Начало лета в тот год было теплым. Белые кусты черемухи, запах сирени в больничном парке, наступившая вокруг меня тишина вместо городской суеты и шума — все это начало меня успокаивать. И вдруг на затененных аллеях я увидела знакомую прихрамывающую фигуру. Я глазам своим не поверила. Яковлев! Здесь!
Оказалось, что он принял решение о выходе из партии, о чем и сказал Горбачеву. Для человека, для которого партия была всей жизнью (как говорили тогда в советских фильмах: «Мне партия дала все!»), это был серьезный поступок. От переживаний он тоже оказался в больнице.
И вот два человека, по-разному, но оба подраненные, начали после ужина вместе гулять по дорогам и тропкам ЦКБ. И говорить, говорить, говорить… Поначалу это была просто словесная терапия. Он рассказывал о фронте, где был ранен, о жизни в селе, где вырос, о тайне рождения и испытаниях, выпавших на долю близких. У меня тоже была тайна рождения, которую я выдала ему — взамен на его откровения. И так, издалека, отшелушиваясь послойно, открывалась другая жизнь, возникал другой человеческий мир.
Именно там, на территории больницы, на ее аллеях, мерно нашагивая километры с совсем другим, как мне казалось, Александром Николаевичем длинными светлыми июньскими вечерами, я поняла, что фильм в моей голове уже сложился. И сложился он таким, как мне хотелось.
На 20 августа 1991 года мы наметили поездку в Ярославскую область — в село, где родился Александр Николаевич. Я готовилась к съемкам, дописывая сценарий и пересматривая отснятый материал.
Алексей, у которого отпуск начинался 19 августа, был расстроен тем, что Яковлев назначил поездку на 20-е. Из-за этого срывался наш совместный отъезд в Крым, в санаторий.
— Алеш, ты все равно поезжай, — настаивала я. — Если у нас все пойдет, как задумано, может быть, я и подскочу к тебе попозже. Не пропадать же путевкам…
Ранним утром в понедельник, в день путча (но тогда мы еще этого не знали), я проводила мужа во Внуково. И, возвращаясь из аэропорта в город, увидела, что по Киевскому шоссе в Москву движутся танки. Они двигались медленно, колонной, со скрежетом притормаживая и останавливаясь на светофорах.

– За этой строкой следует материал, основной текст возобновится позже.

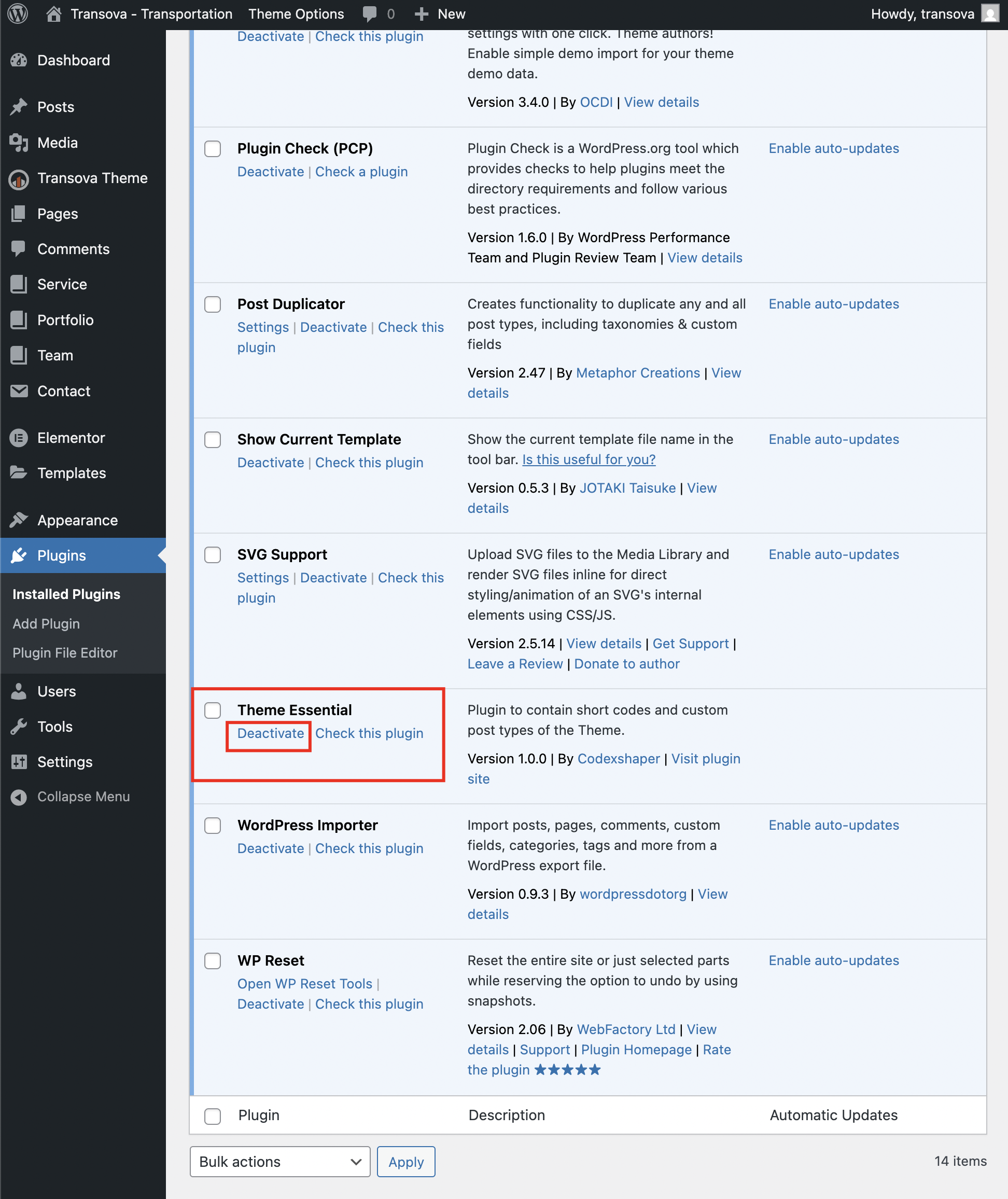Image resolution: width=1008 pixels, height=1199 pixels.
Task: Open the Add Plugin submenu item
Action: (46, 623)
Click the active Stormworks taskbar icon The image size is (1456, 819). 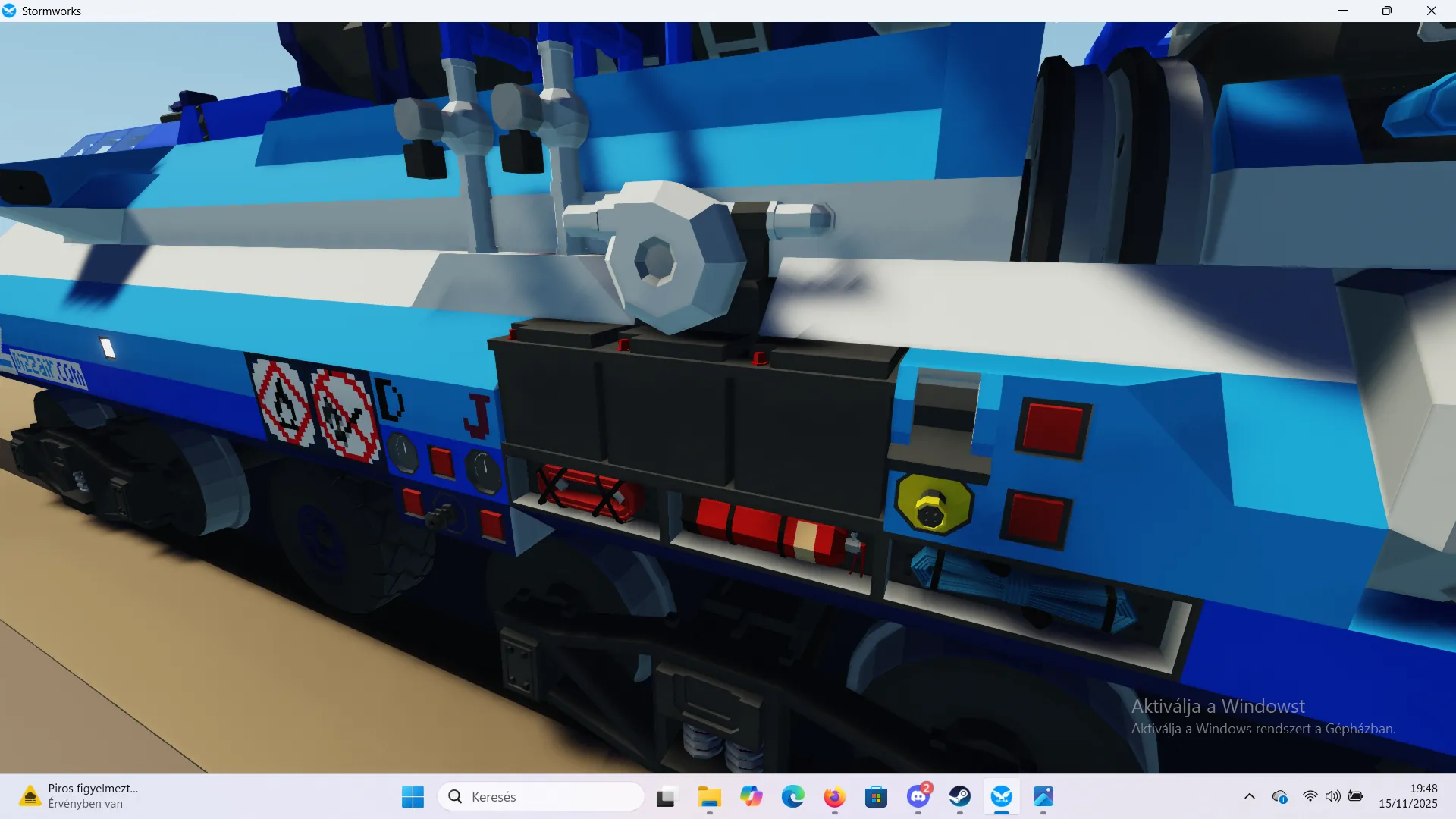point(1001,796)
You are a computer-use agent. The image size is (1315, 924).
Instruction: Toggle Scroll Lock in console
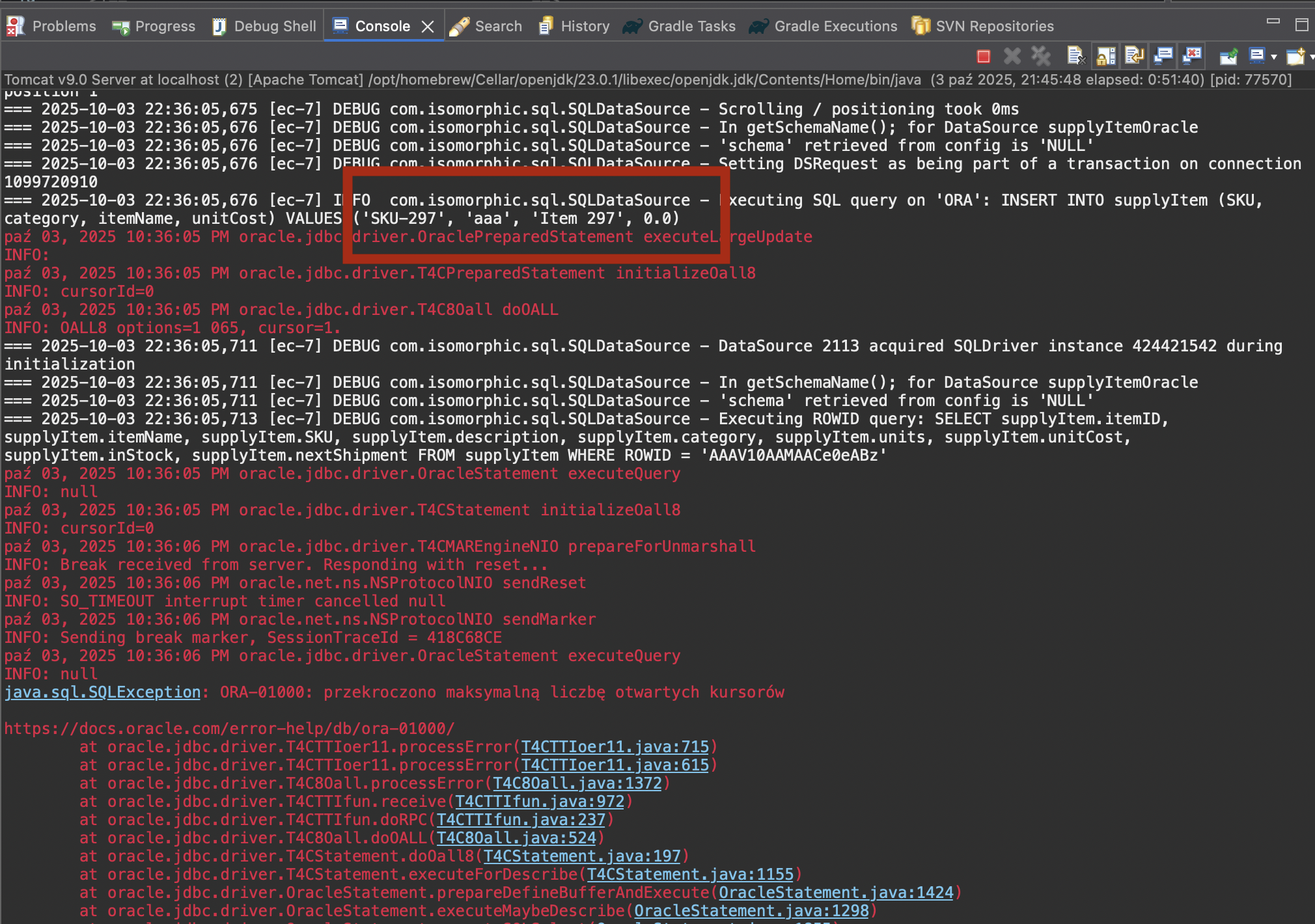[1105, 57]
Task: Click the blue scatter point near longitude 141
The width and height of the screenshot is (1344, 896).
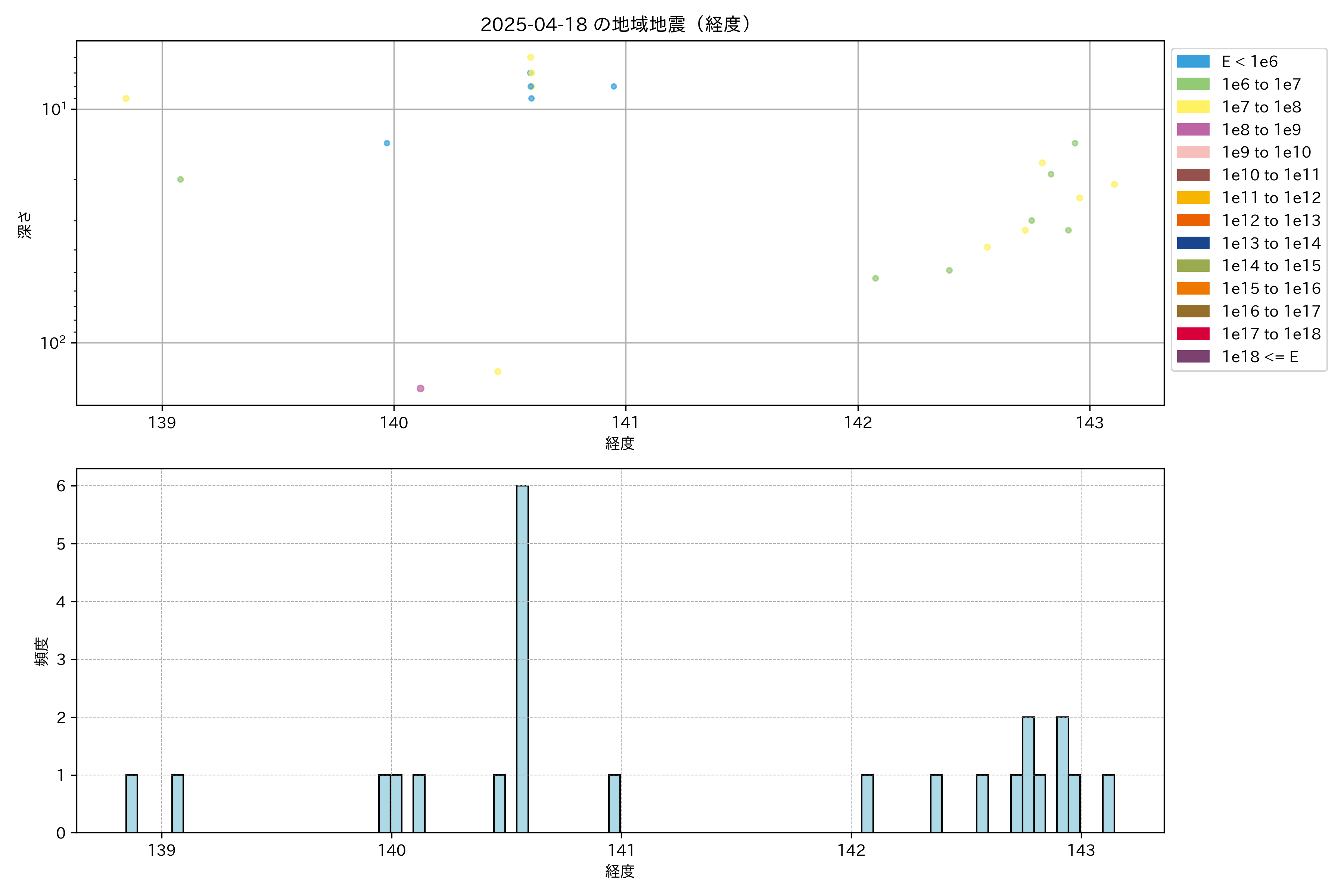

«Наверное, у них учения», — подумала я, не предполагая, что это выдвигается Кантемировская дивизия и с этого медленного передвижения танков начинаются события, которые круто поменяют не только нашу личную жизнь, но жизнь самой большой страны мира.
К двенадцати часам я ехала на съемку к Александру Николаевичу. Он жил на улице Александра Невского. Через Манежную площадь я планировала повернуть на улицу Горького. И вдруг на Манежной — такие же танки!
Вокруг них — люди. Они ходят по проезжей части, стучат в танковую броню, пытаясь выяснить, что происходит. Танкисты выползают из люков, растерянно оглядываются, что-то отвечают. Полный сюр, одним словом. Я заторопилась к дому Яковлева, сгорая от нетерпения поделиться новостями об увиденном.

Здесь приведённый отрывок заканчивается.